Grants of $6 million were primarily to the American Dental Association Foundation ($3 million) for public support and state/local dental associations, also for public support. The ADA Foundation raised $7 million in 2017 (of which $3 million came from the ADA), spent $9 million ($3  million on grants, $4 million on compensation, and $2 million on other expenses), and had $26 million in net assets at year-end.

In total, the ADA spent $130 million of the $133 million in revenue collected.
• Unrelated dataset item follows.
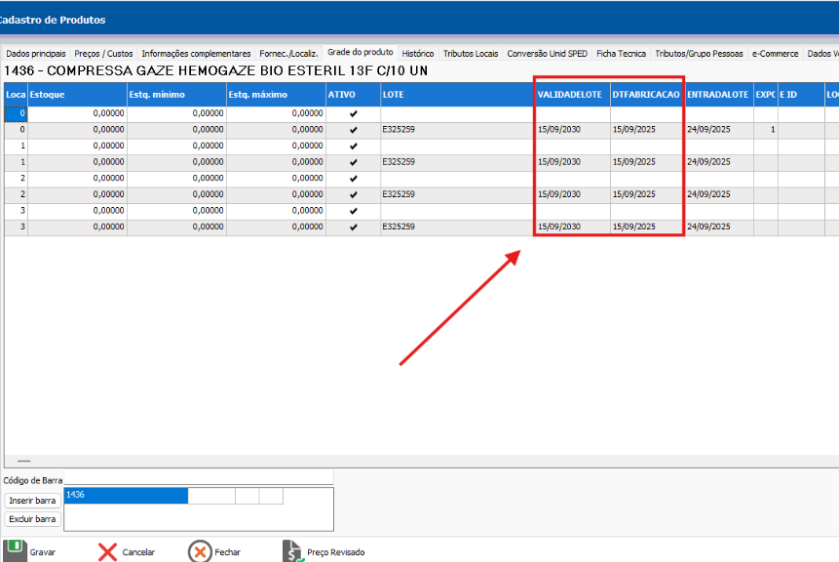Image resolution: width=839 pixels, height=562 pixels.
Task: Click the VALIDADELOTE column header
Action: (x=571, y=94)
The unspent revenue was allocated to the general fund which along with unrealized gains on investments ($12 million) and changes in assets – primarily pension-related ($3 million) contributed to the general fund increasing from $96 million at the beginning of the year to $113 million at year-end.

Using the above information, every $100 in revenue was spent as follows:

$100:  Revenue

-$ 47:  Compensation

-$ 10:  Office-Related Expenses

-$  8:  Fees for Services

-$  7:  Travel and Conferences

-$  6:  Outside Services

-$  6:  Other Expenses

-$  4:  Grants

-$  4:  Advertising/Promotion/Royalties

-$  4:  Test Administration Fees

-$  2:  Stipends, Honoraria, Income and Sales Tax

-$ 98: Total Expenses

-$  2:  Unspent Revenue:  To General Fund

Or, using the above information every $554 in annual membership dues was spent as follows:

$554:  Revenue

-$261:  Compensation

-$ 56:  Office-Related Expenses

-$ 44:  Fees for Services

-$ 39:  Travel and Conferences

-$ 33:  Outside Services

-$ 33:  Other Expenses

-$ 22:  Grants

-$ 22:  Advertising/Promotion/Royalties

-$ 22:  Test Administration Fees

-$ 11:  Stipends, Honoraria, Income and Sales Tax

-$543:  Total Expenses

 $ 11:  Unspent Revenue:  To General Fund

So, if you are wondering where your membership dues were spent, the answer is that almost half were spent on compensating employees.  About 10% was spent on office-related expenses while 18% was spent on fees for services, outside services, and test administration fees.  Travel and conferences, other expenses, advertising, and stipends used 19% while 4% was used for grants (half of which was provided to the ADA Foundation).